Some people gain weight very easily, other people are very resistant to weight gain and as a result we have to recognize that and treat people with compassion empathy who don’t metabolize every calorie they eat and tend to store fat. And then I spend a lot of time also treating diabetes that’s I think are really important and very meaningful part of my practice.

Because of the impact that the surgeries have on diabetics who spend their entire lives, you may imagine poking yourself 5 times a day, sitting there, watching your hemoglobin A1c go up and up and up and being frustrated by it, knowing all the negative health consequences of it, but oftentimes, having family members that you witness firsthand suffer from the terrible consequences of diabetes and knowing that eventually that’s going to catch up with you.

That’s a really, really tough thing for a lot of people and the surgery kind of gives everybody a second chance and getting some of those taking a 100 -150 units of insulin a day, and has routinely blood sugars over 300 and getting them, you know, to 150 off all medications is extremely satisfying because you know what you prevented in those patients.

So those are the two conditions that I treat probably the most but obviously, there’s a lot of other health consequences of obesity and a lot of our diet, it go along with it.

Kristy Jo: Sure. I find it interesting, two parts, the first thing being that primarily you’re treating out of compassion and how many people out there are not viewing perhaps any of these obesity or other health conditions with that eye. How did you first start to develop that compassion? Is that innate or was that developed at some point your life?

Dr. Weiner: Well, I think it’s, you know, primarily self-reflection. I mean, my parents always said to me if I ever would criticize someone, “Hey, he who has no fault cast the first stone.” Whatever that’s —  I don’t know if it’s in the Bible or you know, some ancient proverb or whatever it is. But it really requires all of us to look at our own diet. I routinely talk to doctors and we maybe eating lunch and they say, “How can you do that and treat these patients, you know, who just bring this on themselves and they can’t control themselves?” And they sit there eating a corned beef sandwich for lunch?

You know, that’s — to me that’s like outrageous. A corned beef sandwich, maybe once or twice a year but to have it just kind of lunch is — I understand.

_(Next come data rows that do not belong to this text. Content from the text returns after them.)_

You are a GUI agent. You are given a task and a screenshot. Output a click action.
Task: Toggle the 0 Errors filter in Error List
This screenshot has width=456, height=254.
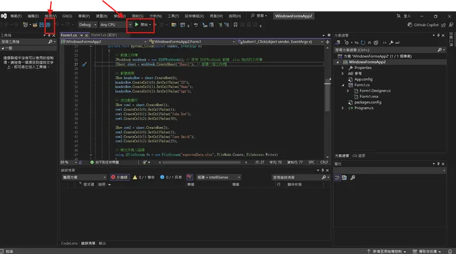pyautogui.click(x=120, y=177)
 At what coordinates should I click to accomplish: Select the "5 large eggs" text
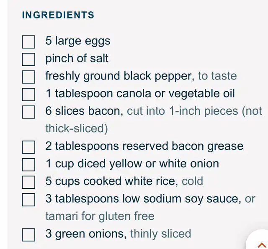(78, 41)
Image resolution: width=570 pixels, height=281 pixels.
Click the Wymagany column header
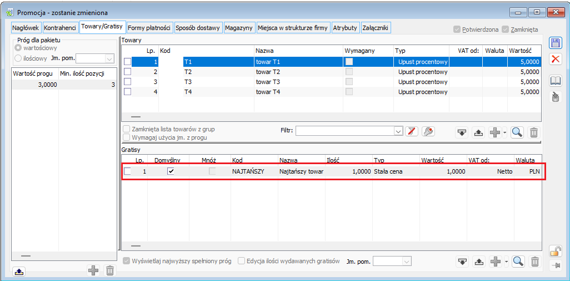359,51
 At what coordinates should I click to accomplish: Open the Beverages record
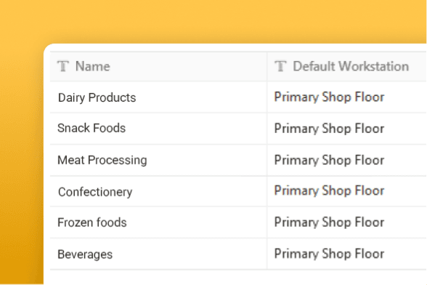(x=85, y=254)
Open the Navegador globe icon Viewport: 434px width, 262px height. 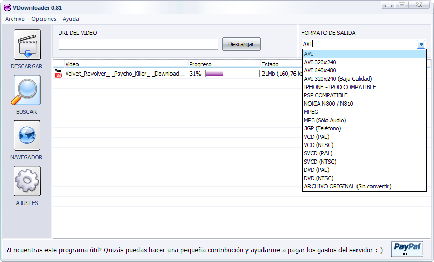pos(27,136)
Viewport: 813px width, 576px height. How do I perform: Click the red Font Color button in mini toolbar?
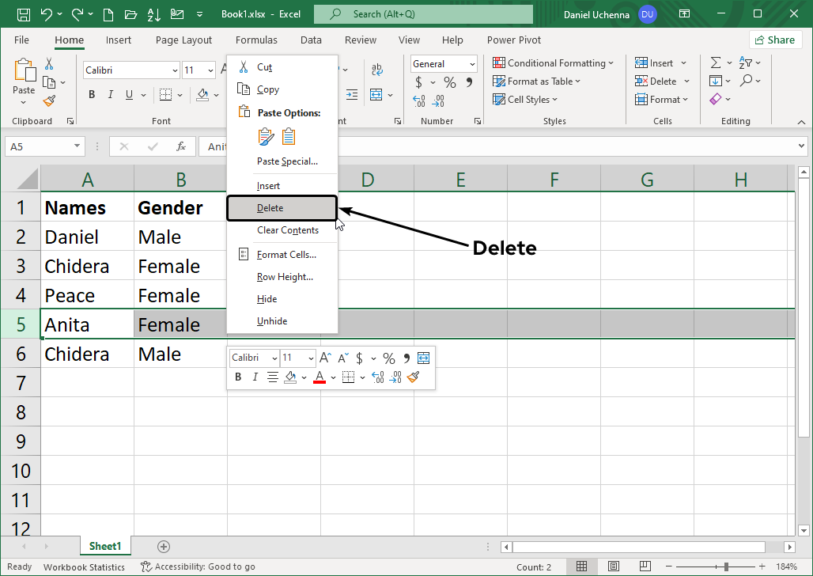point(320,377)
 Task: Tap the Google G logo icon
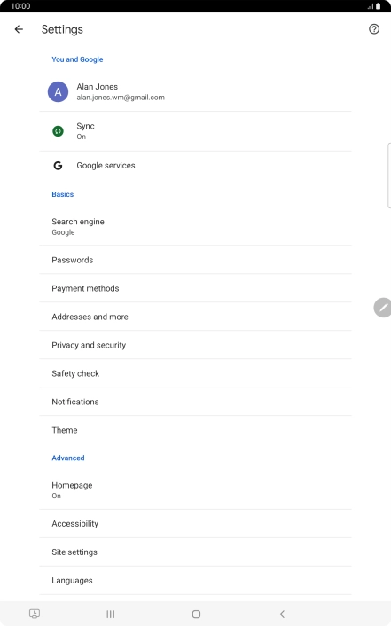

And then I talk to my patients. I mean, really where does your education as a physician come from? It comes from your patients. We go to med school and pay a lot of money for that, do our residency and stay up all night. But in the end, your practice is really determined and driven by your patients and their experience. That’s what happens over time.

And so I talked to everybody about their diet and I recognize that a lot of my patients were very compliant with their diet at the time probably were compliant than I was. I wasn’t suffering from obesity and they were a 150 pounds heavier than I was. After awhile, I kind of thought, well, either these guys are all meeting in the parking lot and getting their story straight before they come in or there’s something to this where there’s a lot more than just exactly what you eat that determines your body weight.

And not to say that personal responsibility in our diet isn’t a big part of it but it really was kind of a clinical obesity where I recognize that this isn’t fair and to judge people because they’re genetically or environmentally more susceptible to storing fat is — it’s not right, you know. That’s just not the way you treat other people.

Kristy Jo: I love that.

Dr. Weiner: So, I have to give to my parents. They’re probably the one who instill that in me.

Kristy Jo: Well, good for them and good for you for maintaining that. We see a lot of, I don’t know if corruption is the right word but perhaps different agendas and ulterior motives in this world of medicine.

Dr. Weiner: Ah, corruption is the right word, Kristy, but that’s —

Kristy Jo: Okay, okay. I guess it doesn’t sound too harsh.

Dr. Weiner: But we can talk about it in a different conversation.

Kristy Jo: Exactly. Exactly. Oh, good. Well, we are so grateful. I find it interesting that I may be able to somehow happen through miraculous ways of finding the people like you that are incredible, so, I think it’s so interesting the story of how I found you. So, continuing this conversation, you talked about how not everybody metabolizes things the same way and some people are more susceptible. Do you mind talking about what might contribute to that? How can a person recognize if that’s them?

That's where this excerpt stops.